• Required work:
Set down every record below exactly as written.

━━━━━━━━━━

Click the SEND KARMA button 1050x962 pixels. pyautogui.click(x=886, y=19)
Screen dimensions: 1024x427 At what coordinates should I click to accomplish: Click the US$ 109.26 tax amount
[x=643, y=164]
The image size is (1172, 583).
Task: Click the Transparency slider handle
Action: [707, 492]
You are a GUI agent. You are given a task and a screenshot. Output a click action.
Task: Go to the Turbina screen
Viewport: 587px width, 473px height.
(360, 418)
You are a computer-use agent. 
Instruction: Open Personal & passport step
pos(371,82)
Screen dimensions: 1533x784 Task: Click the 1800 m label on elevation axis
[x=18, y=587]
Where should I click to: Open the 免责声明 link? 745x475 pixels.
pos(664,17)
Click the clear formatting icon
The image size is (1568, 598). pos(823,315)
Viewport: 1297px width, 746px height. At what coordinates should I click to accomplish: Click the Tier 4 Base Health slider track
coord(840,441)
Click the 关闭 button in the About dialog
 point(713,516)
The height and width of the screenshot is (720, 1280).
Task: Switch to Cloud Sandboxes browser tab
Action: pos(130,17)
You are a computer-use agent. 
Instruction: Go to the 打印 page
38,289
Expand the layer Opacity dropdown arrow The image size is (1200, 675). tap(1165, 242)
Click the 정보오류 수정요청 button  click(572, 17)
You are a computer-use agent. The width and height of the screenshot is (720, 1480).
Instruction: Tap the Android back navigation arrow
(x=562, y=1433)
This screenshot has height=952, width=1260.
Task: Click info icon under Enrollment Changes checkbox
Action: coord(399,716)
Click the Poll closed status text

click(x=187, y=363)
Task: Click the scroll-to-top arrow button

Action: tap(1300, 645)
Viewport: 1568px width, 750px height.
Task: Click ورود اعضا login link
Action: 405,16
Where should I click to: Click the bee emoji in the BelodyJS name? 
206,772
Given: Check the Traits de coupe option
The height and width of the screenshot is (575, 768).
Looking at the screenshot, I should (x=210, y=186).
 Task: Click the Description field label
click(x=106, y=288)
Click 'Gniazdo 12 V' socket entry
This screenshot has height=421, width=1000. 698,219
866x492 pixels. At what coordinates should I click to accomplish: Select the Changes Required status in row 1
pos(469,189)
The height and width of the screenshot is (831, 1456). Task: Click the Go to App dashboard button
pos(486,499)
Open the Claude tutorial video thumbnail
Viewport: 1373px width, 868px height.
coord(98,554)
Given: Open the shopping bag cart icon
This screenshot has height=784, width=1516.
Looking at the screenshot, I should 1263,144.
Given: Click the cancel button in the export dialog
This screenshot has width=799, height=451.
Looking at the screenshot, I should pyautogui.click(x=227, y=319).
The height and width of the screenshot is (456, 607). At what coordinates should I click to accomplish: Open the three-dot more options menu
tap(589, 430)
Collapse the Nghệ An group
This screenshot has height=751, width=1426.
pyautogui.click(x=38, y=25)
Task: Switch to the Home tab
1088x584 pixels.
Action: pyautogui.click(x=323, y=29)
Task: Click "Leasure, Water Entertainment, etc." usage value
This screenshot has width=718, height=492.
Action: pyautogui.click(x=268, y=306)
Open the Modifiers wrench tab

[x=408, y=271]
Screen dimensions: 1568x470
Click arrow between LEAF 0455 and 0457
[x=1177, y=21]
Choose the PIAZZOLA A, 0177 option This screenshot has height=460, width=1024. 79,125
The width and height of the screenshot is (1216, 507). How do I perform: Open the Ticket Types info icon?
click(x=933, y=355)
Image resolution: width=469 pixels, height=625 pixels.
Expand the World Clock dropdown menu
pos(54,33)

━━━━━━━━━━

• Exercise solution:
Click the SEND KARMA button 1050x962 pixels. pyautogui.click(x=886, y=19)
Screen dimensions: 1024x427 At what coordinates should I click to accomplish: Click the US$ 109.26 tax amount
[x=643, y=164]
The image size is (1172, 583).
Task: Click the Transparency slider handle
Action: [707, 492]
You are a GUI agent. You are given a task and a screenshot. Output a click action.
Task: Go to the Turbina screen
Viewport: 587px width, 473px height.
(360, 418)
You are a computer-use agent. 
Instruction: Open Personal & passport step
pos(371,82)
Screen dimensions: 1533x784 Task: Click the 1800 m label on elevation axis
[x=18, y=587]
Where should I click to: Open the 免责声明 link? 745x475 pixels.
pos(664,17)
Click the clear formatting icon
The image size is (1568, 598). pos(823,315)
Viewport: 1297px width, 746px height. At what coordinates should I click to accomplish: Click the Tier 4 Base Health slider track
coord(840,441)
Click the 关闭 button in the About dialog
 point(713,516)
The height and width of the screenshot is (720, 1280).
Task: Switch to Cloud Sandboxes browser tab
Action: pos(130,17)
You are a computer-use agent. 
Instruction: Go to the 打印 page
38,289
Expand the layer Opacity dropdown arrow The image size is (1200, 675). tap(1165, 242)
Click the 정보오류 수정요청 button  click(572, 17)
You are a computer-use agent. The width and height of the screenshot is (720, 1480).
Instruction: Tap the Android back navigation arrow
(x=562, y=1433)
This screenshot has height=952, width=1260.
Task: Click info icon under Enrollment Changes checkbox
Action: coord(399,716)
Click the Poll closed status text

click(x=187, y=363)
Task: Click the scroll-to-top arrow button

Action: tap(1300, 645)
Viewport: 1568px width, 750px height.
Task: Click ورود اعضا login link
Action: 405,16
Where should I click to: Click the bee emoji in the BelodyJS name? 
206,772
Given: Check the Traits de coupe option
The height and width of the screenshot is (575, 768).
Looking at the screenshot, I should (x=210, y=186).
 Task: Click the Description field label
click(x=106, y=288)
Click 'Gniazdo 12 V' socket entry
This screenshot has height=421, width=1000. 698,219
866x492 pixels. At what coordinates should I click to accomplish: Select the Changes Required status in row 1
pos(469,189)
The height and width of the screenshot is (831, 1456). Task: Click the Go to App dashboard button
pos(486,499)
Open the Claude tutorial video thumbnail
Viewport: 1373px width, 868px height.
coord(98,554)
Given: Open the shopping bag cart icon
This screenshot has height=784, width=1516.
Looking at the screenshot, I should 1263,144.
Given: Click the cancel button in the export dialog
This screenshot has width=799, height=451.
Looking at the screenshot, I should pyautogui.click(x=227, y=319).
The height and width of the screenshot is (456, 607). At what coordinates should I click to accomplish: Open the three-dot more options menu
tap(589, 430)
Collapse the Nghệ An group
This screenshot has height=751, width=1426.
pyautogui.click(x=38, y=25)
Task: Switch to the Home tab
1088x584 pixels.
Action: pyautogui.click(x=323, y=29)
Task: Click "Leasure, Water Entertainment, etc." usage value
This screenshot has width=718, height=492.
Action: pyautogui.click(x=268, y=306)
Open the Modifiers wrench tab

[x=408, y=271]
Screen dimensions: 1568x470
Click arrow between LEAF 0455 and 0457
[x=1177, y=21]
Choose the PIAZZOLA A, 0177 option This screenshot has height=460, width=1024. 79,125
The width and height of the screenshot is (1216, 507). How do I perform: Open the Ticket Types info icon?
click(x=933, y=355)
Image resolution: width=469 pixels, height=625 pixels.
Expand the World Clock dropdown menu
pos(54,33)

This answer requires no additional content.